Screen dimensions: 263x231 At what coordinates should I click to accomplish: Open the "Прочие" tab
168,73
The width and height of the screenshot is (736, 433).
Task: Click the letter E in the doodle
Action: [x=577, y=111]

● **ACTIVITY**: Could you type out every entry again exactly as it stands?

● **WRITTEN SOLUTION**:
Screen dimensions: 263x231 At what coordinates should I click to accomplish: Open the "Прочие" tab
168,73
The width and height of the screenshot is (736, 433).
Task: Click the letter E in the doodle
Action: [x=577, y=111]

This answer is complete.